Go another 15 miles west: "In Smethport, we call it pop," said Pat Fay, who works in the borough hall in that small town.

By the time I arrived in Ebensburg, near the Ohio state line, I knew the answer before I asked the question: "Everyone says 'pop,' " said Julie Taylor, 18, whom I met at a Shell station.

Cleveland is clearly pop country. But at a Cleveland Indians game in July, I sat next to a beer drinker from Dayton, who called it Coke. And in the bleachers, I met a couple from Toledo, who said Toledo is pure pop country. (But they also called vacuum cleaners sweepers.)

In Medina, Ohio, 30 miles south of Cleveland, Lynn Chusgovich, desk manager at the Circle 6 Motel, was truly conflicted. "When I go to a restaurant," she said, "I order a soda. But when I go to the grocery story, I go to buy pop. I use both of them, but I think most people around here use pop."

Curious, I turned to an expert. On the Internet, I discovered Alan McConchie, 27, who has perhaps studied this issue more than anyone else.

He grew up in Bellingham, Wash. - pop country - but attended the California Institute of Technology in Pasadena - soda country.

"From the first day of freshman orientation, I started to ask everyone I met where they were from and what word they used, which had the added benefit of being a kind of icebreaker for a shy guy like myself," he said by telephone. (McConchie now lives in Upstate New York - soda country.)

"The project was a natural match for a longtime interest in both science and obscure geography," he said.

He created a Web site - http://www.ugcs.caltech.edu/~almccon/pop_soda/ - and asked Americans to respond with their preference and their zip code.

He has received more than 64,000 responses and created a color-coded map on his Web site.

"The map makes it pretty obvious that almost every place you'd think of as 'the South' says 'Coke,' " he said.

He found some fascinating exceptions: "West Virginia [soda] splitting off from Virginia [Coke], as it did during the Civil War, and the northern areas of Virginia filling up with the soda-speaking suburbs of Washington, D.C. Florida, too, is split evenly between Coke-speaking Southerners and soda-speaking immigrants from the Northeast, just as it was during the presidential election."

His theory is that Coke is big in the South because Coca-Cola is based in Atlanta.

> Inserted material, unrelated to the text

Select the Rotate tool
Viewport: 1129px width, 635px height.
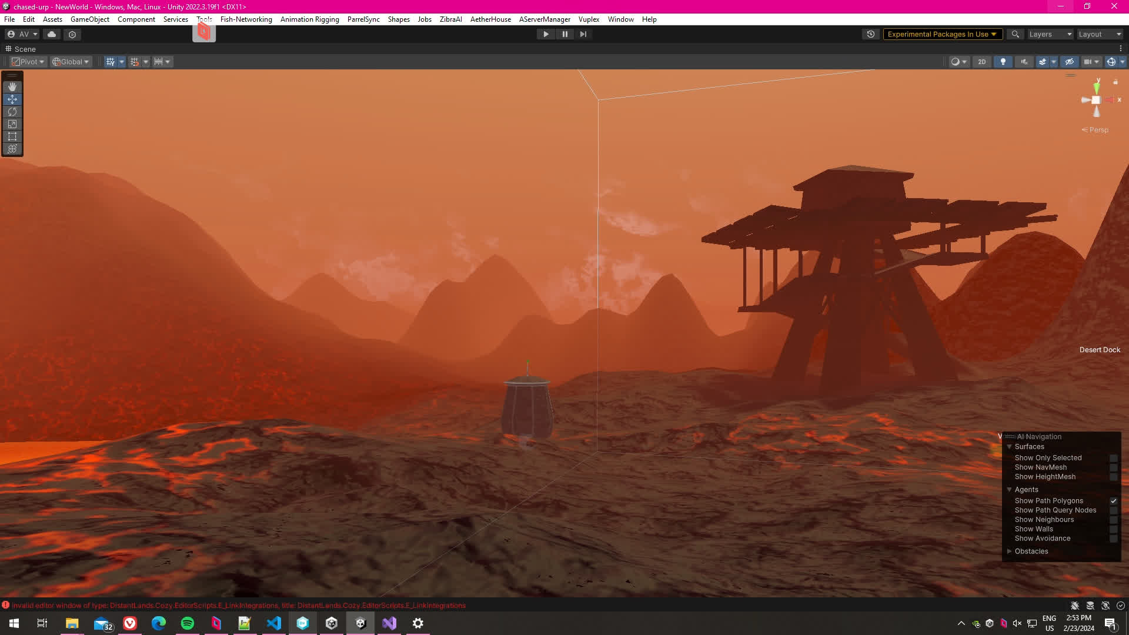(12, 112)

Pop owns the heartland, while soda is big in the media capitals of the Northeast and California.

McConchie added: "I've become so hyper-aware of pop vs. soda that nothing comes naturally anymore. Usually, I just blend in with whatever the locals say. When I first started the page, I was rabidly pro-pop, but now I feel like everybody's right - except the people who say 'Coke.' That's so wrong."

Donna Ramey, a waitress at the Bob Evans in Circleville, Ohio, asked me at dinner, "What can I get you, coffee or Coke?" And, of course, I thought she meant any soft drink. I thought I was in Coke country. But wasn't this the Midwest, not the South? When she came back, I asked her about her choice of words. "We're supposed to recommend a specific product," she said. "That's why I said 'Coke.' " I was crushed. Corporate America was ruining my survey.

All across the country to the Pacific Northwest, people drank pop.

Seattle was pop territory, though people in Oregon seemed a bit divided. In California, on the beach in Santa Monica, I was in overwhelmingly soda country again. After I returned a rented bicycle, the employee told me I was entitled to "a free soda" at the snack bar. It was music to my ears, hearing "soda" again.

But what I really wanted was a Coke.